L'Egypte juge son "raïs"
Actualisé à 9h05
Il y a quelques mois encore, ses portraits ornaient tous les bâtiments publics d'Egypte. Les effigies d'Hosni Moubarak qui s'affichent aujourd'hui sur les murs le représentent bien souvent en position peu avantageuse. Et sur la place Tahrir, haut lieu de la révolution, des figurines grimaçantes du “raïs”, qui fut le maître craint de l'Egypte pendant 30 ans, se vendent pour quelques livres.
Hosni Moubarak ne sera pas le seul à comparaître devant tribunal pénal du Caire. A ses côtés, ses deux fils, vilipendés par les révolutionnaires : Gamal, qui était pressenti comme son successeur, et Alaa, homme d'affaires à la prospérité douteuse. (LIRE NOTRE ARTICLE) L'ex-ministre de l'Intérieur, Habib al-Adli sera également sur le banc des accusés. C'est lui qui aurait ordonné de positionner des snipers durant la révolte. Six de ses adjoints seront aussi jugés, ainsi qu'un homme d'affaires, détenu en Espagne.

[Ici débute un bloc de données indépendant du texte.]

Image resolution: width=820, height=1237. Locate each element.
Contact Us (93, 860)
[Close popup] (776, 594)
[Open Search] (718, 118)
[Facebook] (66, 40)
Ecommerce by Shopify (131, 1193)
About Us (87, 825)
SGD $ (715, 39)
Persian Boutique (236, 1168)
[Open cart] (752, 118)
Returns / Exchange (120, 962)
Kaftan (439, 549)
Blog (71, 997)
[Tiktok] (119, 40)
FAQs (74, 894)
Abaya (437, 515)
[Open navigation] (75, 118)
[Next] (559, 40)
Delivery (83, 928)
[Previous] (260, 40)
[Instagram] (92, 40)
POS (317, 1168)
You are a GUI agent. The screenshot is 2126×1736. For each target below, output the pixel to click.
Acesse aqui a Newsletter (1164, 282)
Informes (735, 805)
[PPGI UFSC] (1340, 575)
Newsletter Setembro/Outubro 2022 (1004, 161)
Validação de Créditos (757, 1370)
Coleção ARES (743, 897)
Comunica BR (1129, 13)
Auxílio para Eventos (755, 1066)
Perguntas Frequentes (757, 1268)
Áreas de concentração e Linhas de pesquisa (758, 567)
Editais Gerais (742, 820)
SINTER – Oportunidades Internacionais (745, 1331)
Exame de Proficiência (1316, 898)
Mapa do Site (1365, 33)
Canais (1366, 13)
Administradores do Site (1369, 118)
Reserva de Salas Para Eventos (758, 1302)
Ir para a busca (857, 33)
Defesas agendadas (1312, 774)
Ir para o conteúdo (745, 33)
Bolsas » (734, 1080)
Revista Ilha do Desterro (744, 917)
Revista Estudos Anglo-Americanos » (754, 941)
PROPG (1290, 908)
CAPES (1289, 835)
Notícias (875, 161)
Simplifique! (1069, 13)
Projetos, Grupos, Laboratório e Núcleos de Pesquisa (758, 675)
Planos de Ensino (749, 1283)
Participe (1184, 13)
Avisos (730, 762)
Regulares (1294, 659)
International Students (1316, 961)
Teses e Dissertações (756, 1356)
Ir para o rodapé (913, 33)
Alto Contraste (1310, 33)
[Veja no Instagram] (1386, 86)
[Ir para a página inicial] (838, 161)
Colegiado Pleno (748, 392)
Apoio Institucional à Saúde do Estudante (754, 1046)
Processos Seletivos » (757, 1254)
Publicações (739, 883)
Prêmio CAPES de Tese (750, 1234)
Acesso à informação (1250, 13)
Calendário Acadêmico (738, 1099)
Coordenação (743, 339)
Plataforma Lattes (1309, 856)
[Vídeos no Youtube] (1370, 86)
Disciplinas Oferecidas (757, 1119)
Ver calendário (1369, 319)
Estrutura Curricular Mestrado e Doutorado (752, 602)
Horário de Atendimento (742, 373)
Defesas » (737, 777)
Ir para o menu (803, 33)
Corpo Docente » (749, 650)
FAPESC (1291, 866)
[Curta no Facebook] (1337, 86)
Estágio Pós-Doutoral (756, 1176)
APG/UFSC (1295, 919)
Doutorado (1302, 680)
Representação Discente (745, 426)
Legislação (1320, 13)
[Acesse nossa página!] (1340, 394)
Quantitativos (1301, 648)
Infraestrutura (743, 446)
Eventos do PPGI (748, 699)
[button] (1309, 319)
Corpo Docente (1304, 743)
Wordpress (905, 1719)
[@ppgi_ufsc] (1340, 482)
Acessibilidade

Ils doivent répondre d'homicides avec préméditation, qualification passible de la peine de mort, pour les 850 morts (et 6.000 blessés) de janvier-février. Il leur est aussi reproché des abus de pouvoir et des détournements de fonds publics portant sur des millions de dollars.
Facultés mentales
Depuis sa chute, le 11 février, après 18 jours d'émeutes et de batailles rangées, le “raïs” n'est plus apparu en public. Sera-t-il présent à son procès, qui débute aujourd'hui ? Il faudra attendre pour le savoir. En début de semaine, le ministre de la Santé assurait que rien ne s'y opposait et le ministre de l'Intérieur affirmait qu'il était “transférable” . Peu après 7 heures ce matin, l'ex-président a d'ailleurs quitté l'hôpital de Charm el-Cheikh où il était hospitalisé. Il a été transféré au Caire en avion. Il est arrivé au tribunal peu après 9 heures.
Selon son avocat, il souffre d'un cancer de l'estomac, mais l'information a été démentie par l'hôpital. D'autres sources le décrivent comme dépressif et incapable de marcher. Ce qui est sûr, c'est qu'il avait été admis à l'hôpital pour un problème cardiaque. Et selon les médecins, les facultés mentales du vieil homme de 83 ans se dégradent.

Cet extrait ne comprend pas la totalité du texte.